# [Stated problem]
Edit the lines running from the line with "You are a computer-use agent." to the last line, changing "tab" to "panel" and leaving everything else the same. Omit the pictures from your answer.

# [Word and element pointing entries]
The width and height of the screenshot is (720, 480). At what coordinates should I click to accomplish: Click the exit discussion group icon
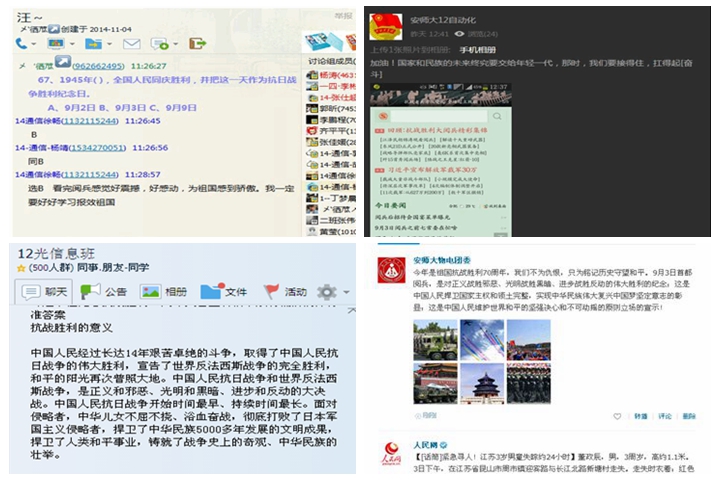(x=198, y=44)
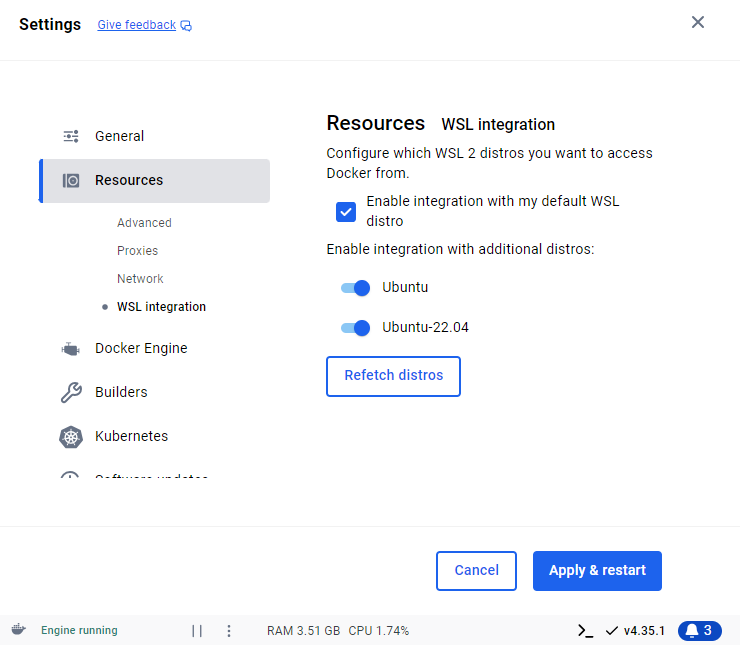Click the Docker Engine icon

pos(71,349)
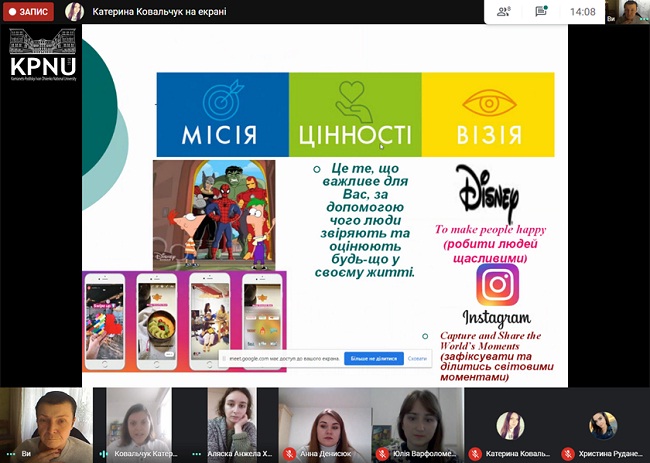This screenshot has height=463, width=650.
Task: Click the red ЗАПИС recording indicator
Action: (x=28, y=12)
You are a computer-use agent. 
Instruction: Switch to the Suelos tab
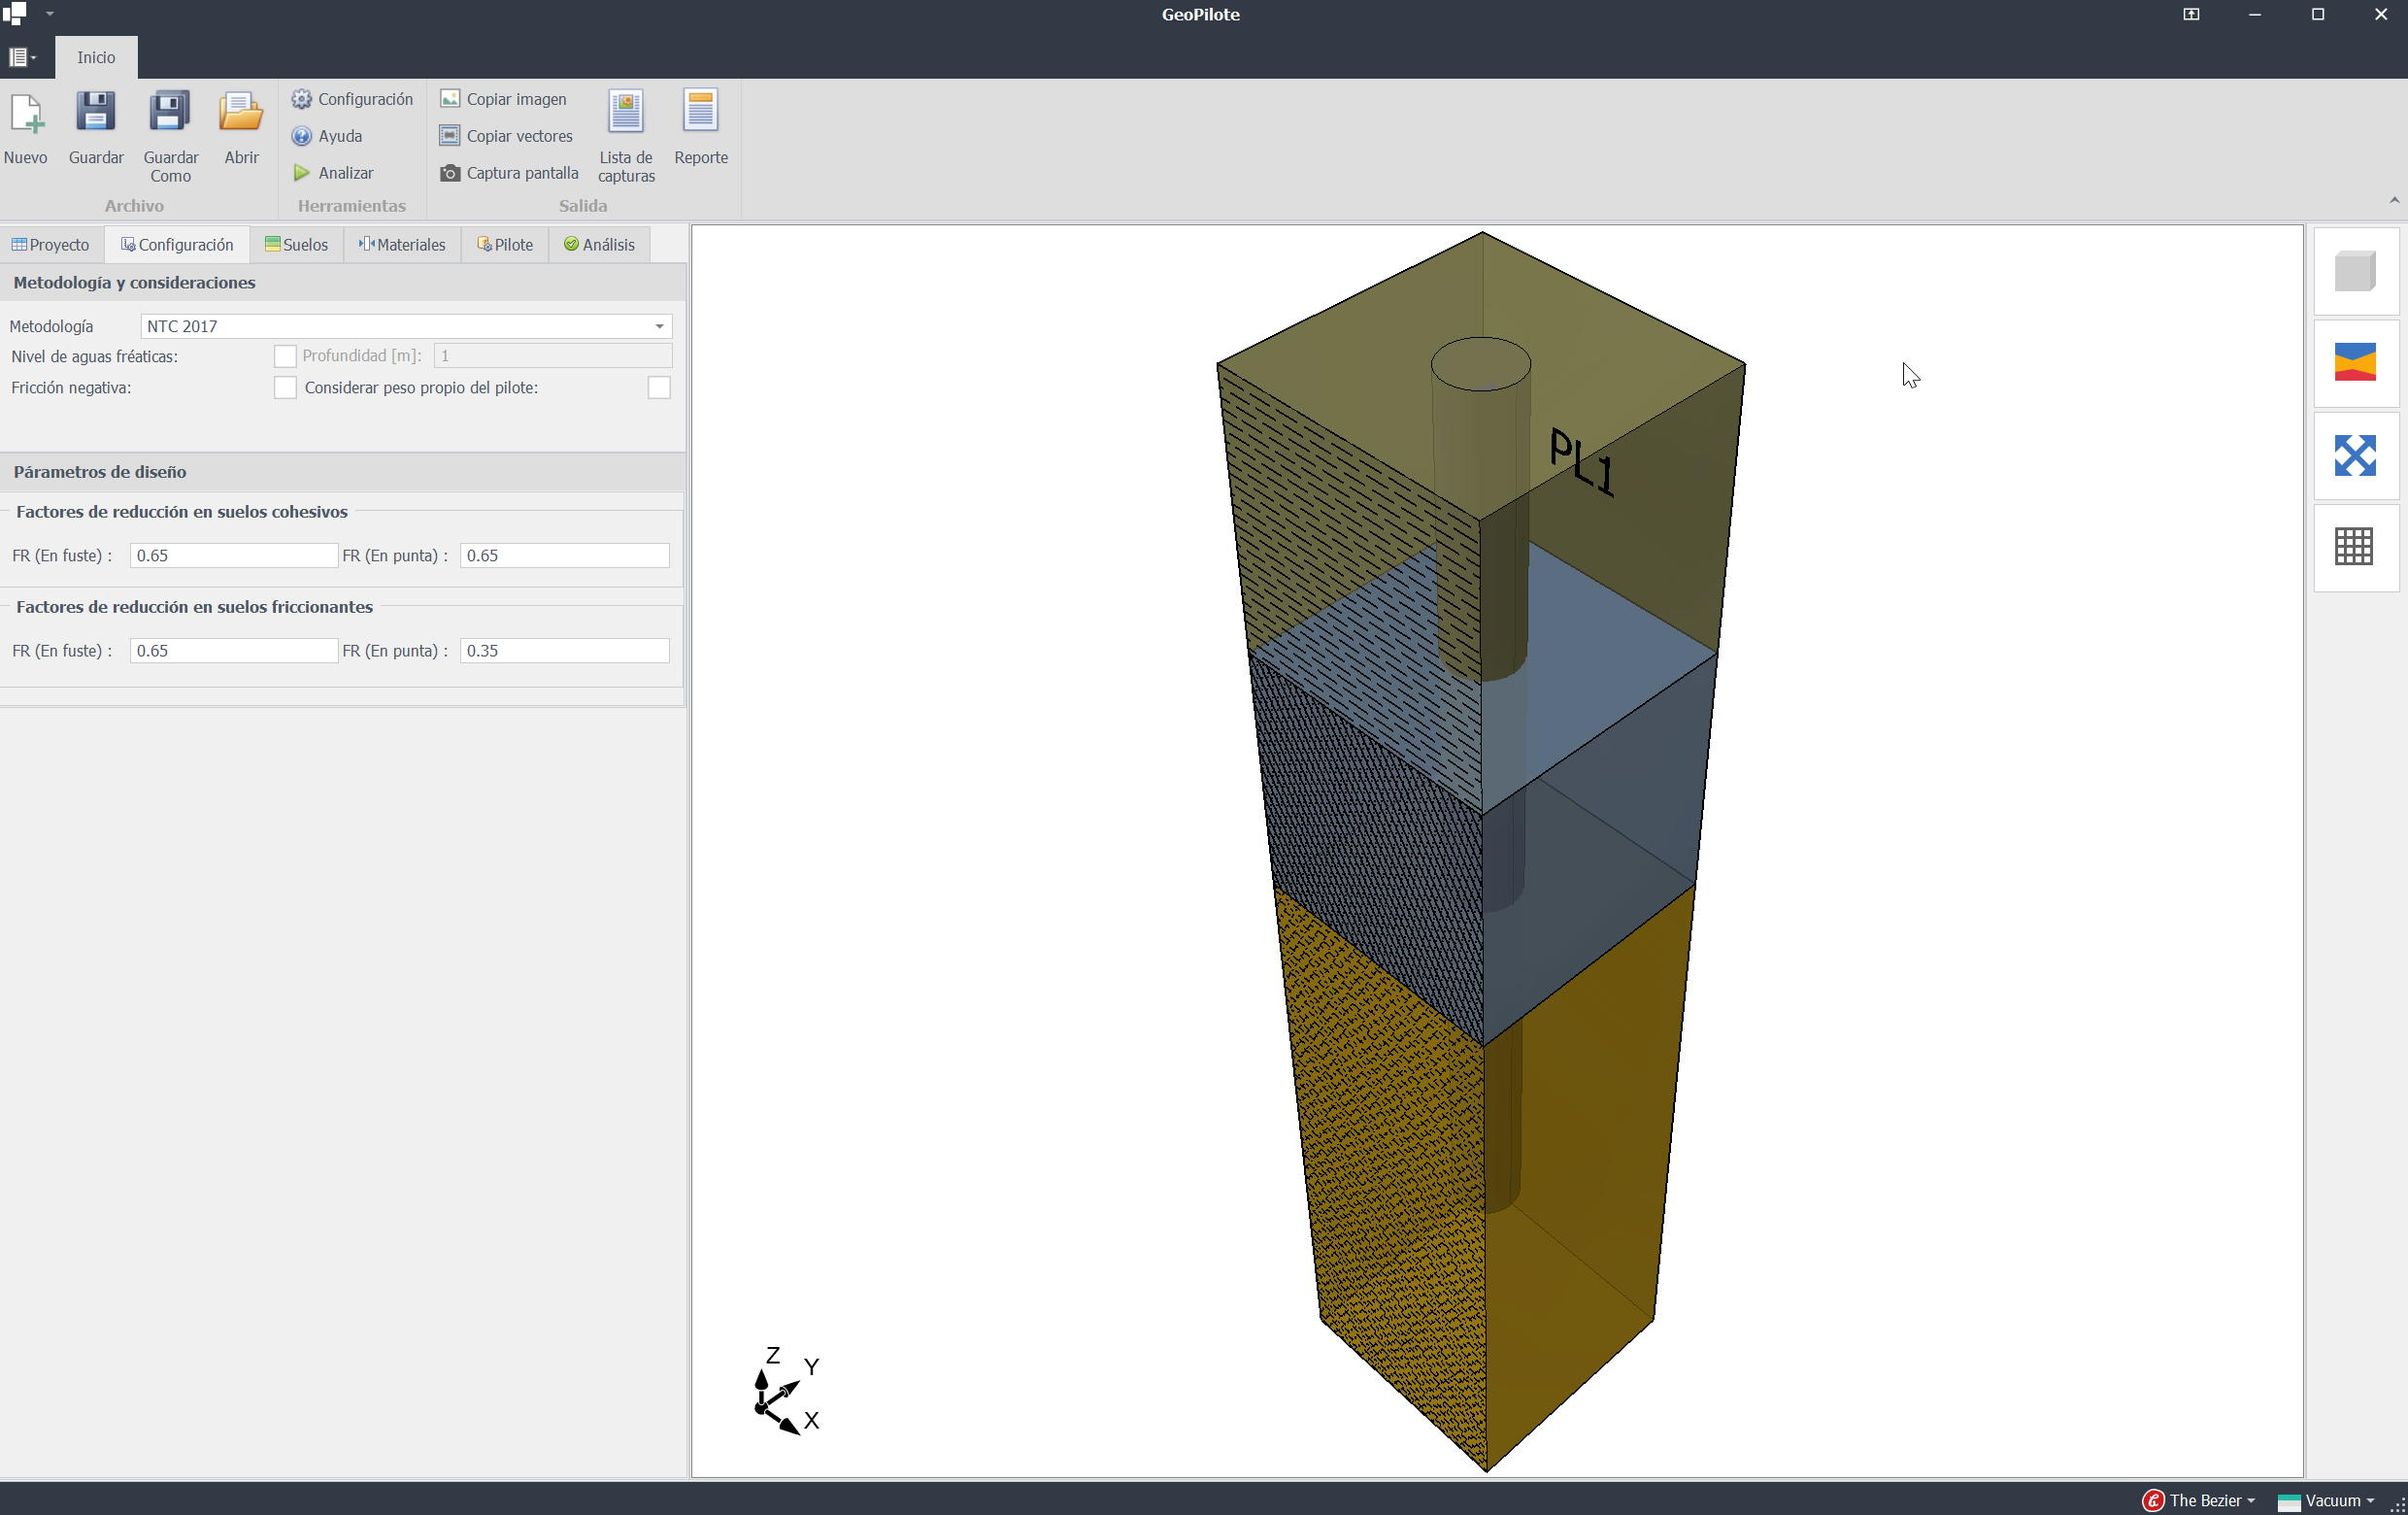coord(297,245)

# [Exercise result]
You are a computer-use agent. 
Instruction: Switch to the Suelos panel
coord(297,245)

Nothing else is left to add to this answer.